§ Passage to read
For example, whether it’s falls or below-average outcomes, these are areas where we can work to make data more transparent so we can give people the information they can then create actions around. One can know falls, slips, and even needle sticks are happening. But if you don’t know if there are trends, how can you make appropriate changes? So that’s kind of the direction we’d like to go to be more data-driven.
Marketing Our Improvements
Artificial intelligence is a whole new thing in this data-driven space. That’s something our Care Services are looking at. We would have to make sure that it works within our goals and the software we’re currently using. But I think anything that allows us to make decisions in a way that frees up folks to do their scope of work is valuable. There are some theoretical arguments around AI, but it’s a promising technology.
I work closely with sales and marketing because they’re the ones that really hear from our current and future residents and their adult children. Some of our communities have made HVAC improvements and that’s something the marketing team has put into some of our collateral. So, there’s an opportunity there to communicate.
Going back to the Kisco Confidence and things we have already put in place is an initiative within Kisco Confidence called Kisco Clean. It involves fogging, electrostatic fogging that disinfects surfaces, which we use along with our high-touch cleaning of door handles, et cetera.
And then we have this thing called Kisco Seal, where cleaning of mechanisms is done. As you may have seen in hotels, the last maintenance person will put a sticker on the door jam, so the person who breaks that seal will be the resident or the families themselves. That’s something we market and it’s something we receive a lot of positive interaction and press around. Our residents say they feel a little bit safer with that, so we’re capitalizing on those aspects.
Serving Our Residents, the Most Important Thing about EHS
Environmental Health and Safety is not just me, it’s a team effort. What I like to tell people is that safety is not the most exciting thing, but it really does affect everybody, right? And if something bad happens, you want to make sure that people know how to react or, at least, know what resources are available to them.
It’s really a community-led initiative. It’s something that my position helps to support, of course. We’re trying to make our strategy more robust, trying to be innovative in that way. In the end, we’re serving our residents. I think that’s the most important thing about health and safety, it’s really a team sport.
Lessons Learned from COVID
Combatting influenza is part of our overall infection prevention and control strategy. Flu, in this industry, is devastating. It’s seasonal, but nonetheless has great economic and personal costs associated with it. We’re using a lot of the things we learned from COVID.
In a way that’s a very dull silver lining because COVID is terrible, but we have learned from it and can use new information whether it’s influenza or even norovirus. It’s a different way of transmission, of course, but we have a little bit more understanding of how we can try and nip things in the bud, making sure it’s more about prevention.
Protecting Ourselves and Others
We’re very proud to say that our vaccine uptake is high. We’re proud of our efforts there. I think people really understand that this is to protect ourselves and others and hopefully it continues across the nation.
I think environmental health and safety should be prevalent everywhere, just figuring out what our unique hazards are, whether it’s a workplace hazard or chemical hazard, or even psychological or psychosocial. These are all very important and making sure that everybody feels as safe as possible, wherever they live and wherever they work. I think it’s a really cool field. It’s always evolving. We can use more EHS professionals.

§ Data extract
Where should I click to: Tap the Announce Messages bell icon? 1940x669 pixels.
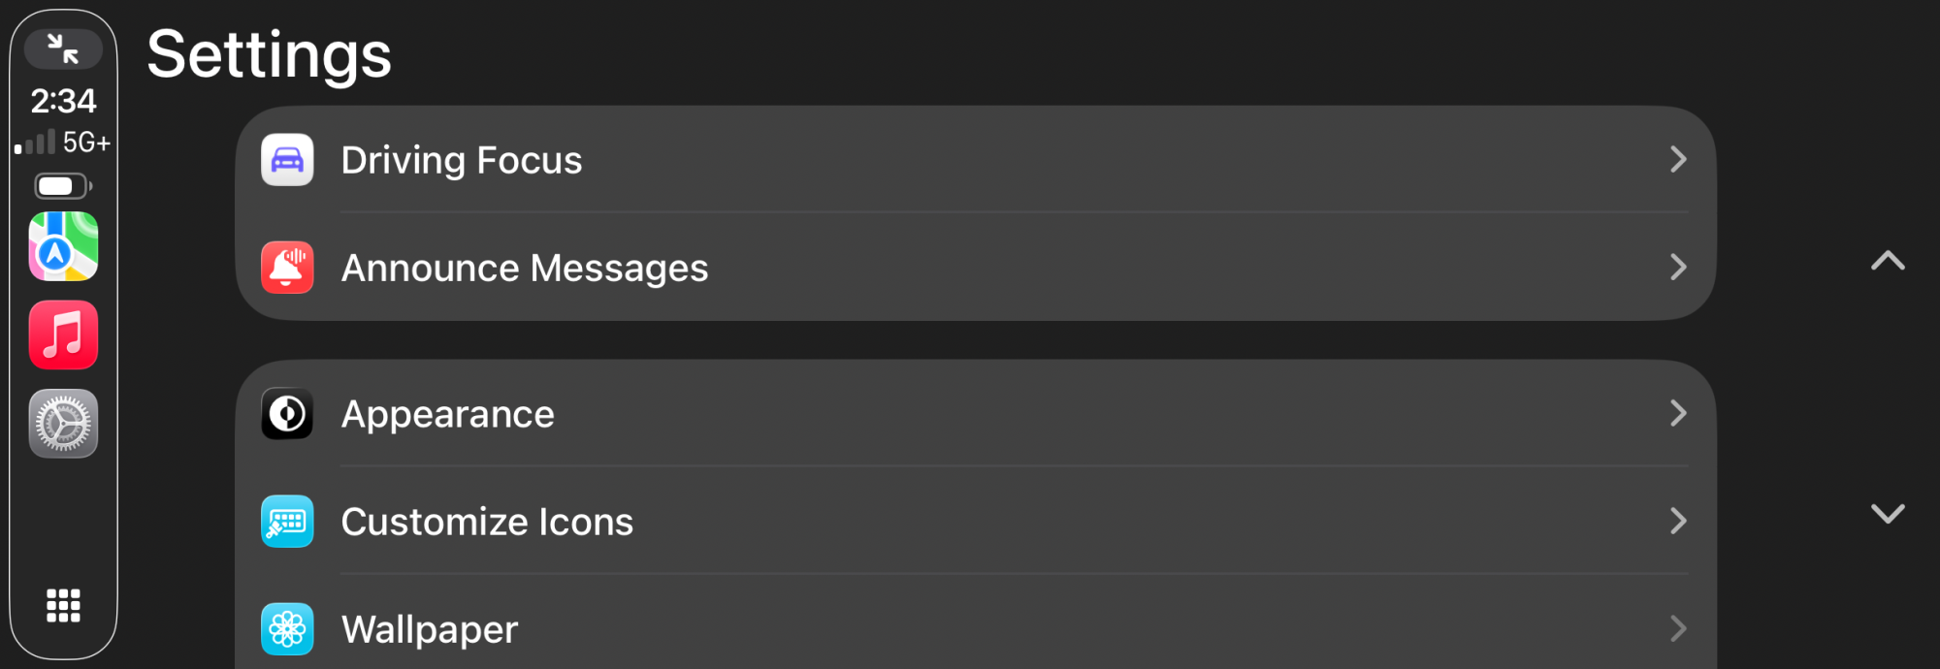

§ Task set
A. Write out the passage on environmental health and safety from "For example, whether" up to and including "be more data-driven.".
B. In the passage on environmental health and safety, what does the last maintenance person put on the door jam as part of Kisco Seal?
The material was taken from a separate source.

§ Results for the exercise
A.
For example, whether it’s falls or below-average outcomes, these are areas where we can work to make data more transparent so we can give people the information they can then create actions around. One can know falls, slips, and even needle sticks are happening. But if you don’t know if there are trends, how can you make appropriate changes? So that’s kind of the direction we’d like to go to be more data-driven.

B. A sticker.